—¿Te gusta la música tradicional? —preguntó ella.
Después de todo, hoy en día a muchos jóvenes ya no les atrae ese tipo de música.
Úrsula temía que a Israel tampoco le gustara.
—A mí también me gusta mucho la música tradicional —respondió Israel, separando apenas los labios.
—¿De verdad? —Úrsula se mostró sorprendida.
—Sí —Israel asintió levemente.
—¿Y qué tal “El cofre de escamas”? ¿Te gusta? —insistió Úrsula.
—La verdad, sí me gusta bastante.
—Entonces pondré esa.
Apenas terminó de hablar, el interior del carro se llenó con la melodía peculiar y envolvente de la música tradicional.
Úrsula se recostó de manera relajada en el asiento, apoyando la mano sobre la pierna, mientras sus dedos seguían el ritmo, tocando suavemente sobre su muslo al compás de la música.

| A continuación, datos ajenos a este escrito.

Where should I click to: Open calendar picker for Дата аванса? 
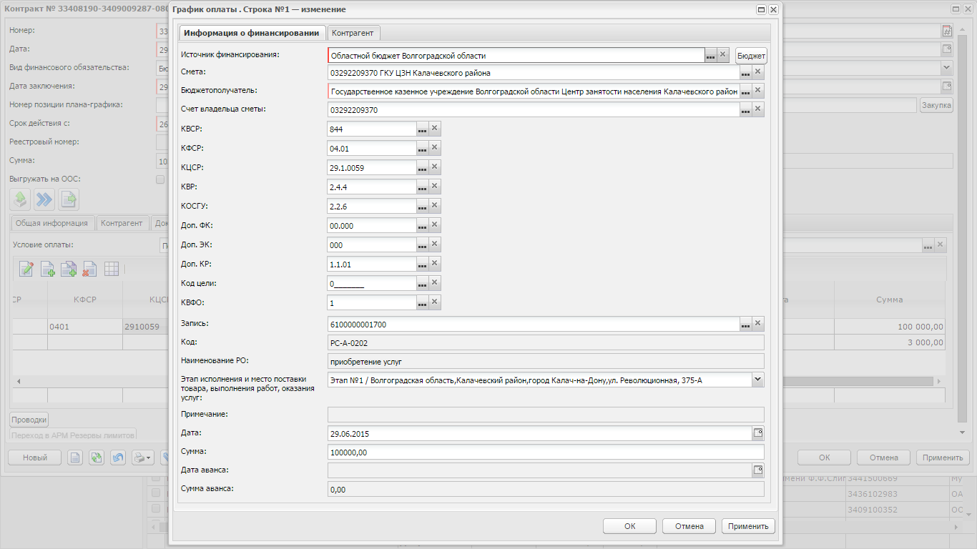pyautogui.click(x=758, y=470)
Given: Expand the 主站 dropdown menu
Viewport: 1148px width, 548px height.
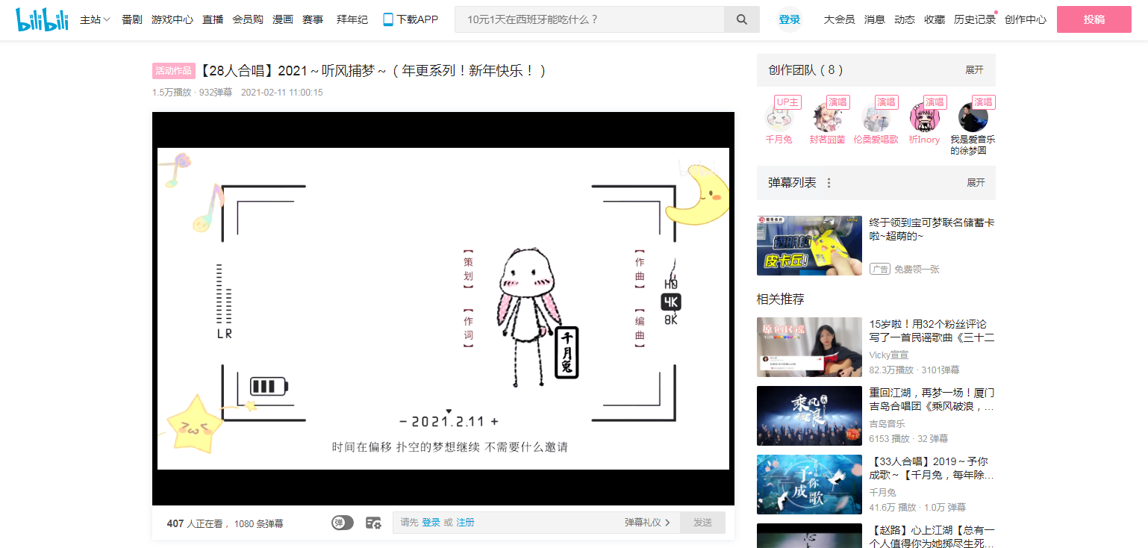Looking at the screenshot, I should point(95,19).
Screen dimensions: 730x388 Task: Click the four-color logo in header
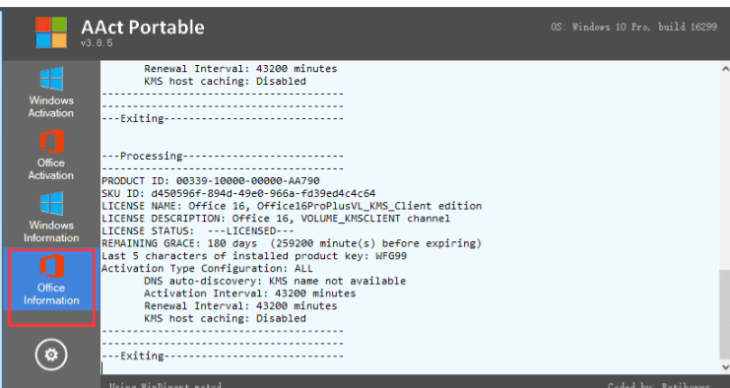[51, 32]
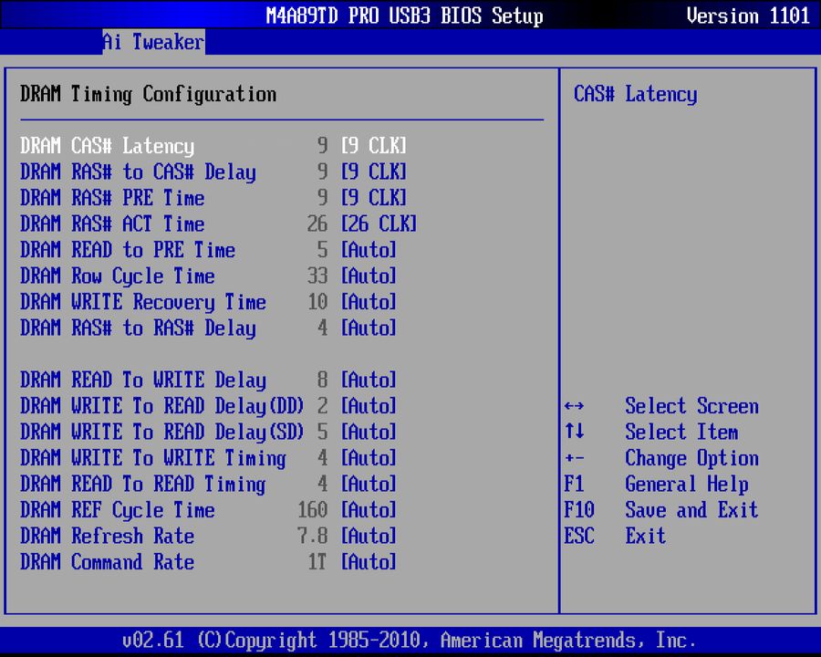Click Exit in the help legend
The width and height of the screenshot is (821, 657).
645,536
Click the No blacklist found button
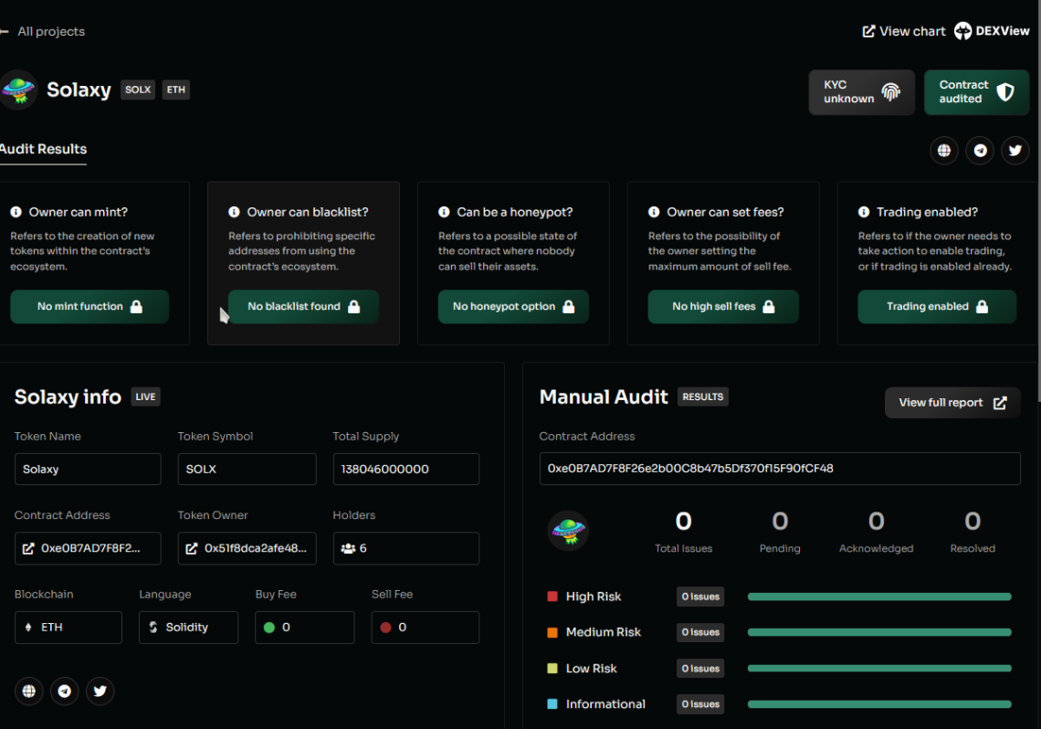This screenshot has width=1041, height=729. tap(303, 307)
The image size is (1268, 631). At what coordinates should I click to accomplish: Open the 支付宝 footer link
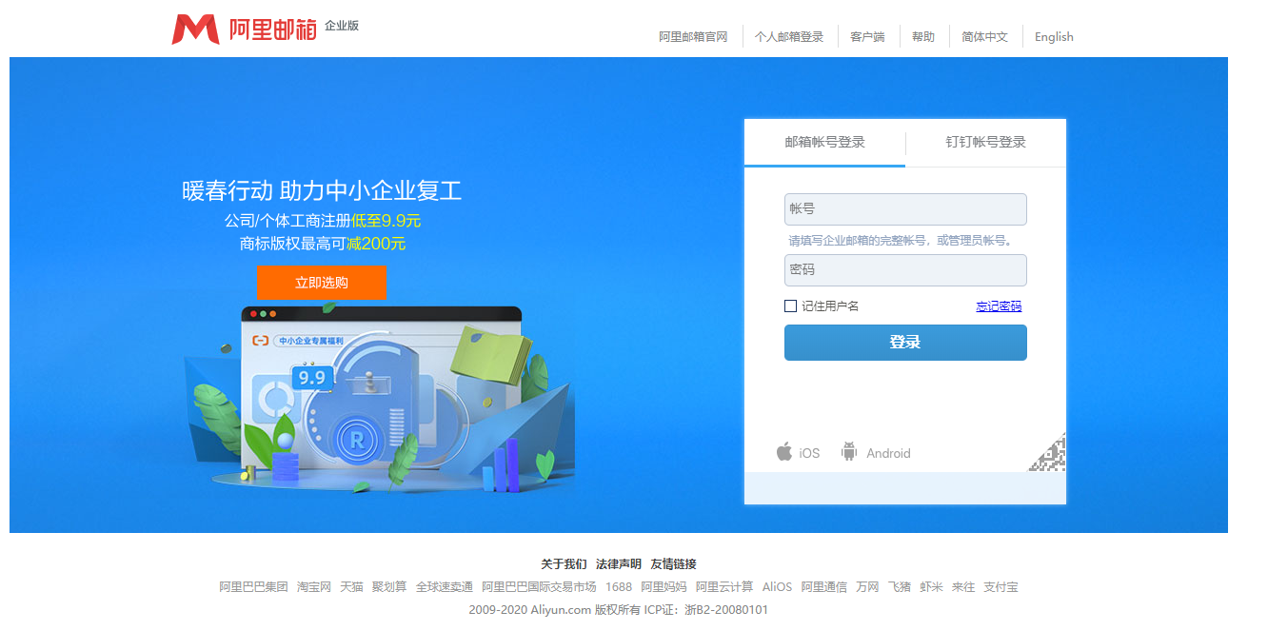[x=1001, y=587]
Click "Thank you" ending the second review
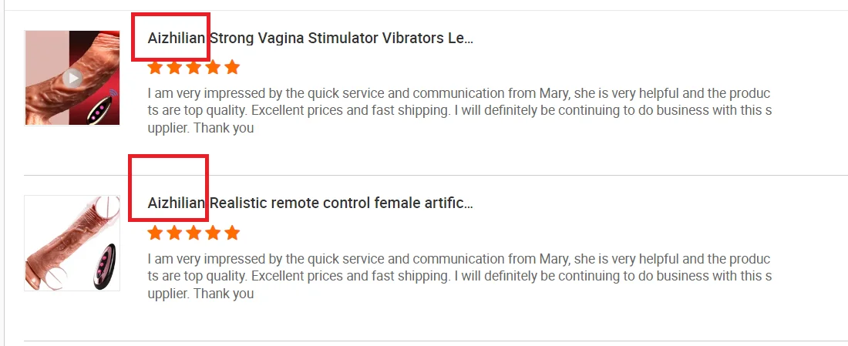 pos(224,294)
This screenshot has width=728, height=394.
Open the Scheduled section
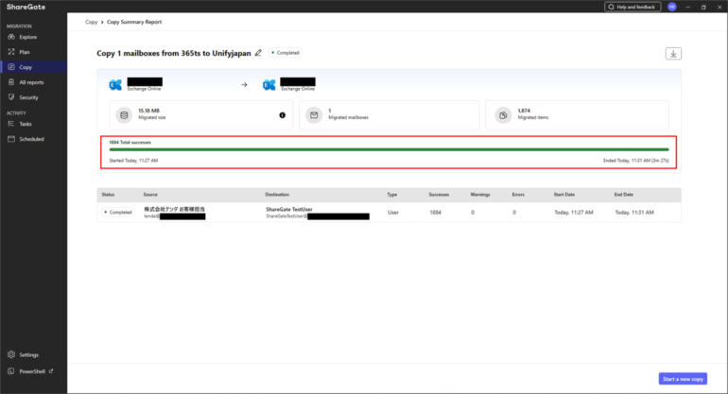pyautogui.click(x=31, y=139)
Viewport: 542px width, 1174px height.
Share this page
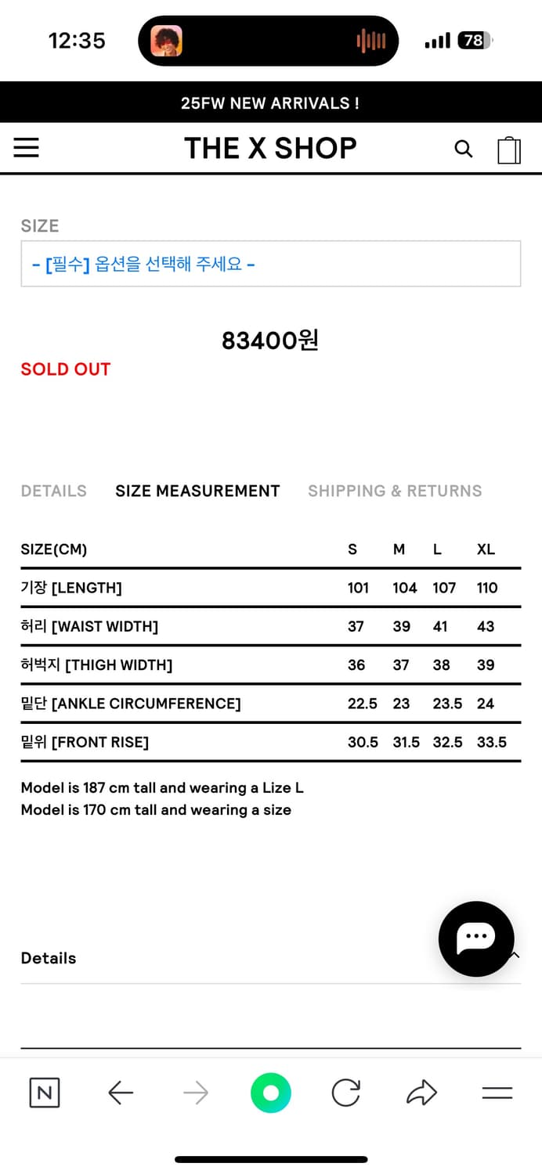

Quizá para algunos ese tipo de melodía resultara demasiado lenta o poco interesante, pero para Úrsula era todo lo contrario: disfrutaba enormemente de escuchar música tradicional y de dejarse llevar por la calma del momento. Cuando llegaba a una parte que le gustaba especialmente, incluso tarareaba bajito, dejándose envolver.
Desde el retrovisor se podía ver claramente su expresión.
Estaba completamente sumergida en la música, tanto que no notó que unos ojos profundos la observaban con atención desde el espejo.
Tampoco se percató de que el carro había disminuido la velocidad.
Pasaron unos veinte minutos.
El carro se detuvo frente al edificio de departamentos.
Úrsula abrió la puerta y bajó.
—Gracias, señor Ayala, por traerme de regreso.
—No hay de qué —Israel seguía mirando el retrovisor, y le recordó—: Señorita Méndez, olvidó la ropa de su novio.
A través de la bolsa se alcanzaba a distinguir el color de la prenda.
Una camiseta tipo polo, gris.
¡Horrible!
Sí, en serio, ¡qué fea camisa!
—¿Qué novio? —Úrsula frunció el ceño, completamente desconcertada.
Israel, que era alto y de brazos largos, apenas giró un poco para tomar con facilidad la bolsa del asiento trasero y se la extendió.
—Esto.
Úrsula sonrió.
—Ah, esa se la compré a mi abuelo.
¿Abuelo?
—Te juro que no me equivoqué. Incluso saludé a la señora Arrieta, pero ella ni siquiera volteó a mirarnos. Para ella, familias como la nuestra ni existen —dijo Yolanda, frunciendo el ceño—. No sé qué le habrá hecho Úrsula, pero la señora Arrieta parecía hasta encariñada con ella.
Al oír esto, Santiago entrecerró los ojos.
—Mamá, ¿usted ha visto a la señora Arrieta antes?
Yolanda sacó su celular.
—Le tomé una foto de lejos. Mira, dime si no es ella.
Cuando Santiago vio la foto en el celular, sintió que el estómago se le caía. Su expresión cambió de inmediato.
Porque, efectivamente, la persona en la foto era Julia.
Y a su lado estaba Úrsula.
¿Por qué?
¿Por qué Úrsula?
Yolanda suspiró hondo y continuó:
—Ya empiezo a creer que aquel adivino tenía razón. A lo mejor esa campesinita sí trae buena fortuna para los hombres... Mira, antes de divorciarte, nuestro Grupo Ríos tenía la oportunidad de cerrar un trato con el Grupo Ayala, pero desde que te separaste de la campesinita, hasta eso se perdió. Y ahora resulta que ella anda codeándose con la señora Arrieta.
Yolanda miró a Santiago, seria.
—Hijo, ¿por qué no llamas a esa campesinita para que vuelva? Ella te quiere más que a nada. Con que le digas dos palabras bonitas, va a volver corriendo, te lo aseguro. ¡Te va a estar eternamente agradecida!